Many of the characters are paper-thin, and the prose no better than serviceable, but Wheeler's sense of setting and of...

Fourteenth in Wheeler's western saga featuring mountain man Barnaby Skye (The Deliverance, 2003).

As the story opens in the 1850s, Skye's Crow Indian wife Victoria is wounded in an attack at their hunting camp by a Blackfoot raiding party. Ignoring her pleas that he return home with the rest of the hunters, Skye stays behind and nurses her back to health. Snowbound in Yellowstone country, Skye is found by a malnourished half-wild mare and her ugly colt, quickly named Jawbone. With the mare, Skye and Victoria can travel. They arrive at the Crow village after losing to robbers everything but the horses. One of the elders prophesies that Jawbone will bring trouble to the camp and orders Skye to kill the colt. Skye refuses and sets off alone with the horses.

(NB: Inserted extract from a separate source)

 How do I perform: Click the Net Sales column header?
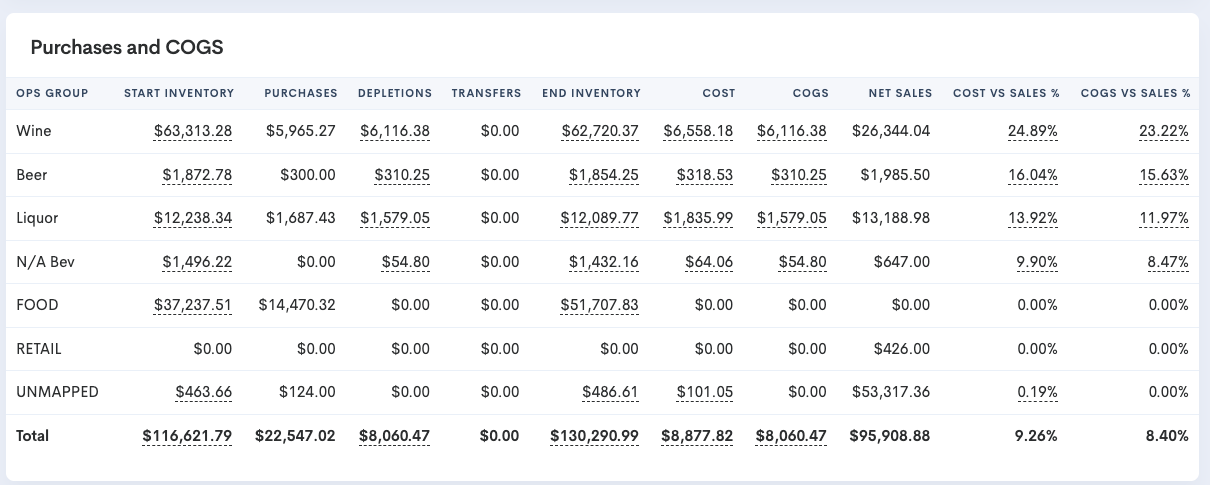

Working at a trading post, he manages to replace his rifle and other equipment, but now the horses are stolen. Skye tracks down the thieves, only to learn that they are young braves of Victoria's tribe, proving their manhood. Once more Skye goes off alone, this time meeting up with a group of ex-army men who trade illegal whiskey for buffalo hides. After drinking with them, he awakens to discover he has signed a contract with them, one making him a virtual slave. Their first stop is Victoria's village, where Skye tries to warn the elders, to no avail: The village is all but wiped out in a drunken riot. With Victoria's help, he escapes the traders, then sets out to take revenge on them for the havoc they have caused among the people. At the end, he must face the task of rebuilding the devastated tribe.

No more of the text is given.